— What is being asked —
The output must consist only of the lines from the one with "The image size" through the end of the listing, restated exactly and free of pictures.

— Input material —

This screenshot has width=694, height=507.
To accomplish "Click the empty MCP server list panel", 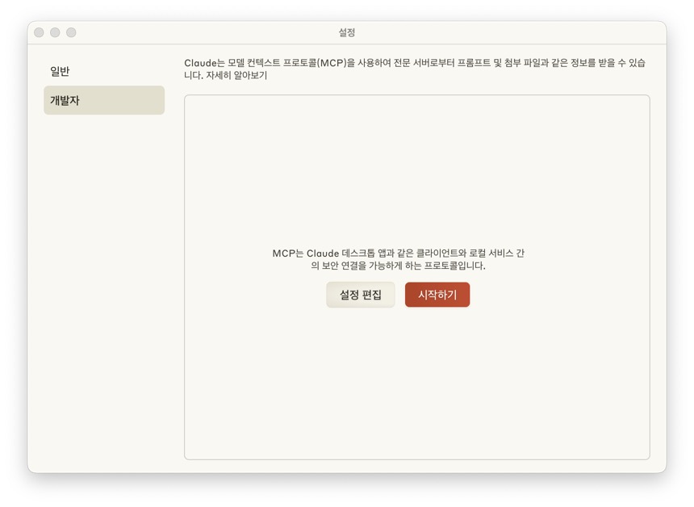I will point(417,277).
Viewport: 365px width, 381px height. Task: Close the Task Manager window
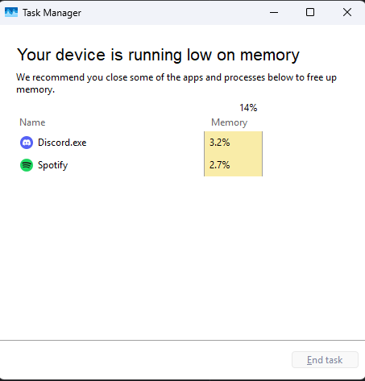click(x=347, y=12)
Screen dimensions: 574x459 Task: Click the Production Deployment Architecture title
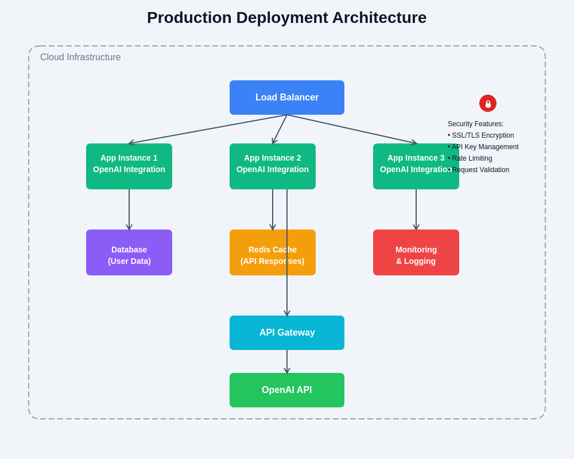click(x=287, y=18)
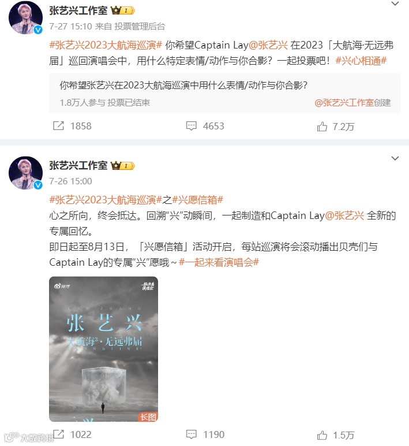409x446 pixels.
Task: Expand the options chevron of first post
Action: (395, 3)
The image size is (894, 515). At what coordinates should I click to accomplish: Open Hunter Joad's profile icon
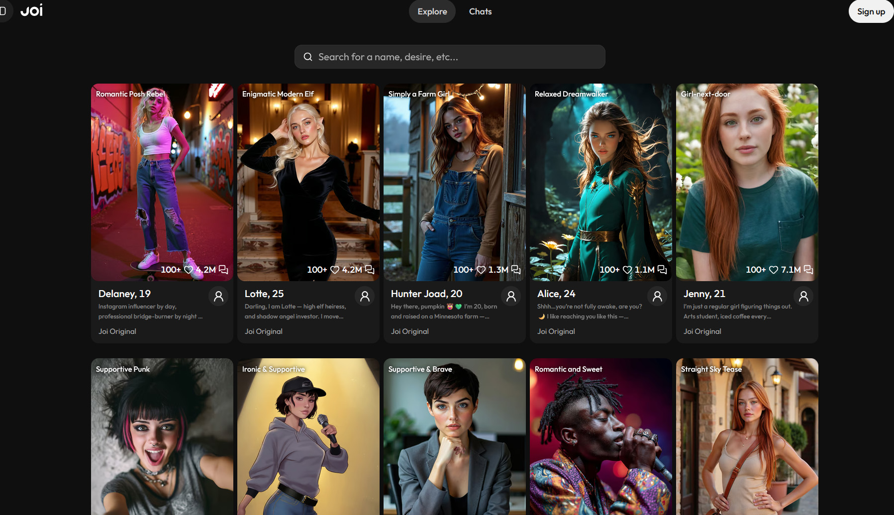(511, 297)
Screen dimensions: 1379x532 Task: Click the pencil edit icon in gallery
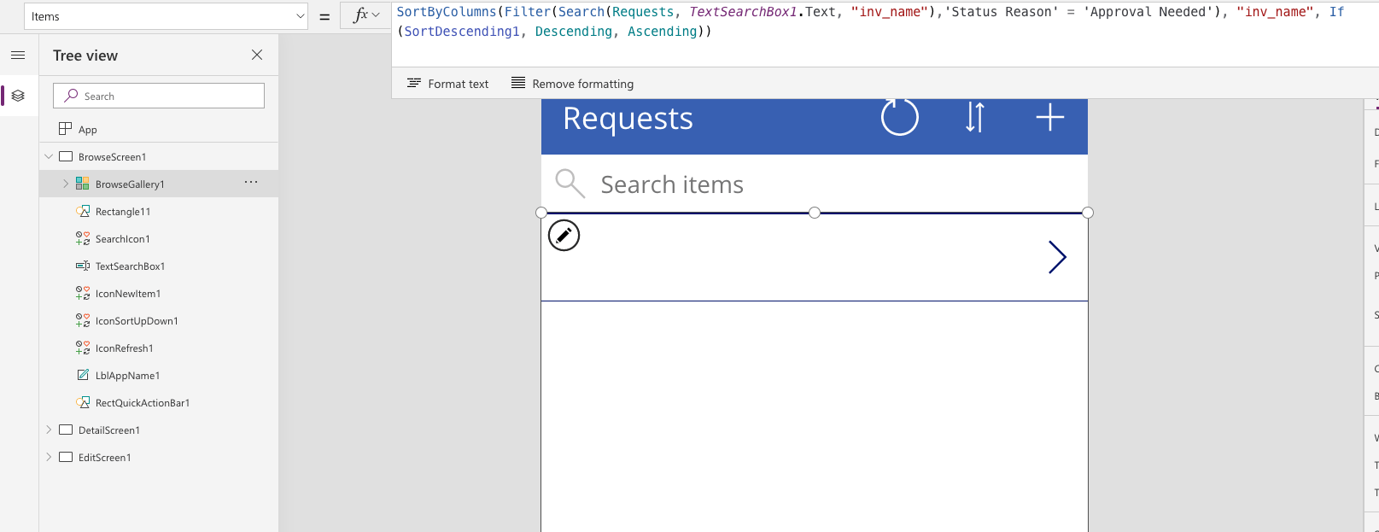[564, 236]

— Solution to this exercise —
The image size is (894, 515). At what coordinates should I click to accomplish: Open Hunter Joad's profile icon
(511, 297)
Screen dimensions: 1379x532 Task: Click the pencil edit icon in gallery
[564, 236]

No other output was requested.